Excellent and certainly provocative... If nothing else, the film is a real conversation starter.
This is one of the best movies I’ve seen in a very long time. You have to go and see this on the big screen.
I still can't get into Fassbinder's world, here. Saw it many years ago, possibly on Film 4 and now twice, recently where it's been on Sky Arts.There's no doubt that it is an important film, both for Fassbinder himself and for European cinema. It's like a moving art gallery, so well and immaculately filmed, the angles, the depth of focus and the set design all rivet one's eyes to the screen. The elegant, flowing movements of Margit Carstensen and Hanna Schygulla (as von Kant and her object of desire, Karin) are measured, precise, not like real life at all.
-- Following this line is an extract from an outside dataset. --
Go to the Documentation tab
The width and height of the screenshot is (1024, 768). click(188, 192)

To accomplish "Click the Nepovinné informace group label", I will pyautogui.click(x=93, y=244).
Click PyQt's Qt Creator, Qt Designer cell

They sometimes do appear like made up shop-dummies, so static; Fassbinder even includes actual dummies scattered around, limbless, clotheless - obviously a strong metaphor. von Kant IS a supremely influential and successful fashion designer and so maybe these visual signals extend this.However, this intense study of lesbian affairs - apparently an ode to the Bette Davis classic All About Eve; interestingly, Pedro Almodovir likewise made All About My Mother - which must have been quite a formidable movie to make exactly forty years ago - is basically, just talk. Of course, dialogue is important to all films but this is a world alien to me and something is locking me out. Maybe the visuals are too rich - the subtitles float above the perfect imagery. I can't help feeling that if one of my real favourite directors, Ingmar Bergman, was making this one, I'd be right in there.
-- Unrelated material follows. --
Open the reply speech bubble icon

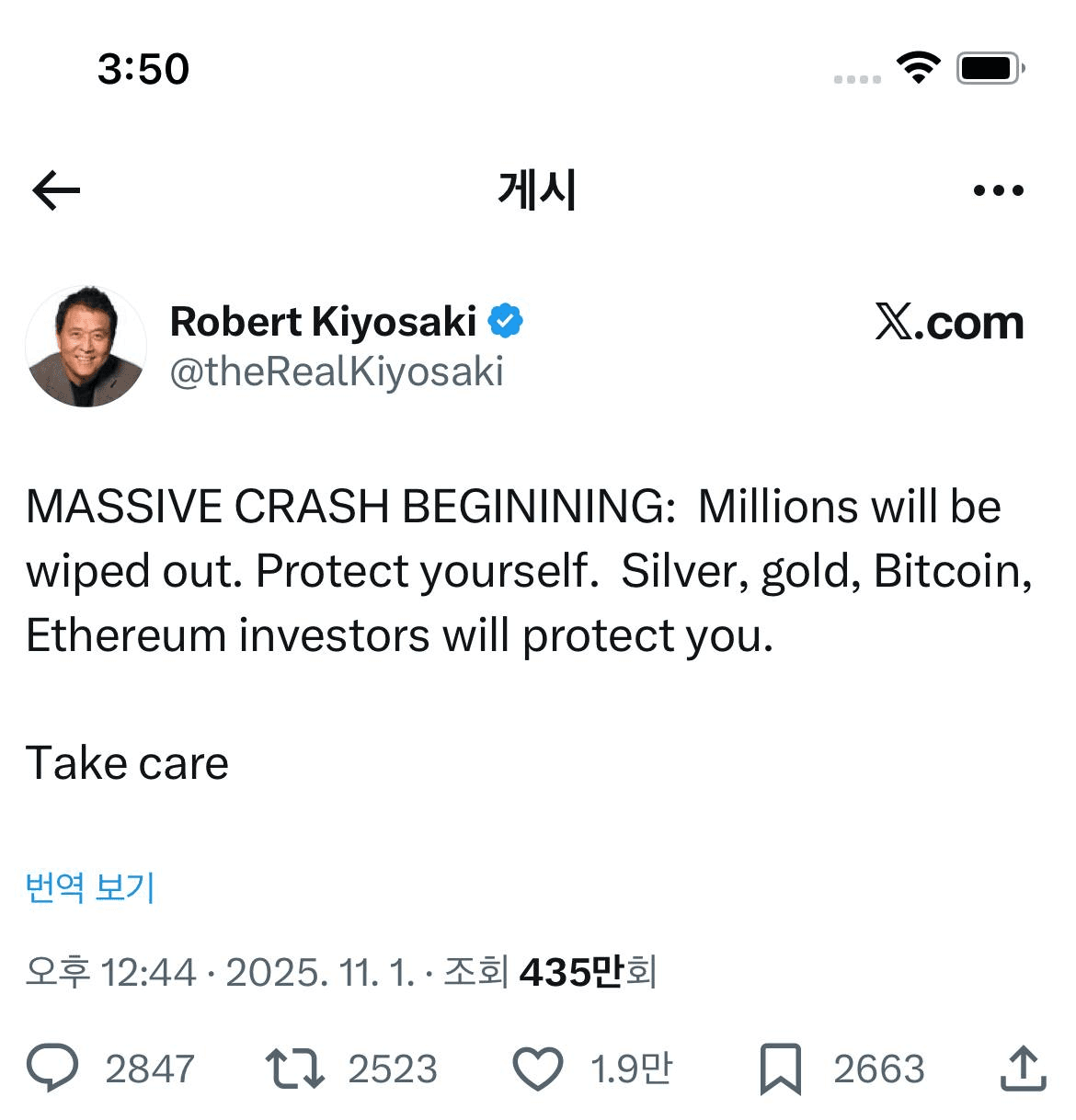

'The Bitter Tears of Petra von Kant' focuses on a small number of characters, all female, as we see the story of the designer who can't function in her life. Living with Marlene, her co-designer, servant/slave, a shadowy figure who sees all but never speaks, Petra wallows in selfishness and introspection, which all comes to a head when she is introduced to the equally self-centred Karin, a young beauty who is more than a match for her mentor.Shot in long scenes with close-ups, deep focus, and dominated by a large painting of classical nudes and a selection of mannequins, this film is extremely slow but involving. Petra's life and reactions are highly stylised - her main connection with her emotions through music (three songs by The Platters and The Walker Brothers are used to excellent effect) - and it is difficult to emphasise with someone so shallow.With an ambiguous ending and characters who are largely unlikeable, this film is problematic - sometimes a bit of a bore, sometimes causing questions to occur which are never answered - but it is worth a look.
*There might be spoilers here, read at your own risk!*This movie looks and acts like a stage play. The actors pause oddly here and there for effect and act over the top. The colors and outfits are amazing. The camera angles, especially when Petra is waiting for Karin's phone call, are wonderful. She looks like she is lying on a sea of whipped creme!There is little to no action in this movie. It is completely filmed inside Petra's apartment with no outside shots and very little romantic or character driven scenes to establish relationships. The films relies on its words, the stories characters tell and silent tension between characters, especially the mute Marlene, who is a very mysterious character and possessed by Petra in an almost slave like way.I liked the film and think the time taken for details and color are amazing, but I wouldn't watch it over and over again. The acting is good and it is well worth a view. It reminded me at times of a colored silent movie and the films of Dietrich and Brooks...yet it had a 70's fashion edge...it is worth it to see Petra's bizarre pink Middle Ages meets Victorian Bo-Peep outfit and the one that is shown on the front cover...come for the outfits, stay for the stories!
Petra von Kant is Rainer Werner Fassbinder at his very best. Every single cut in this film looks absolutely gorgeous, the photography is stunning, and the actors look as if they haven't got a single feeling left to feel - except bitterness. It's also one of Fassbinder's most relentless and uncompromising dramas; the atmosphere of despair and loneliness is intense and effected me deeply, and the humor one finds in some of the director's other films is almost totally absent. Disney fans should probably think twice before viewing.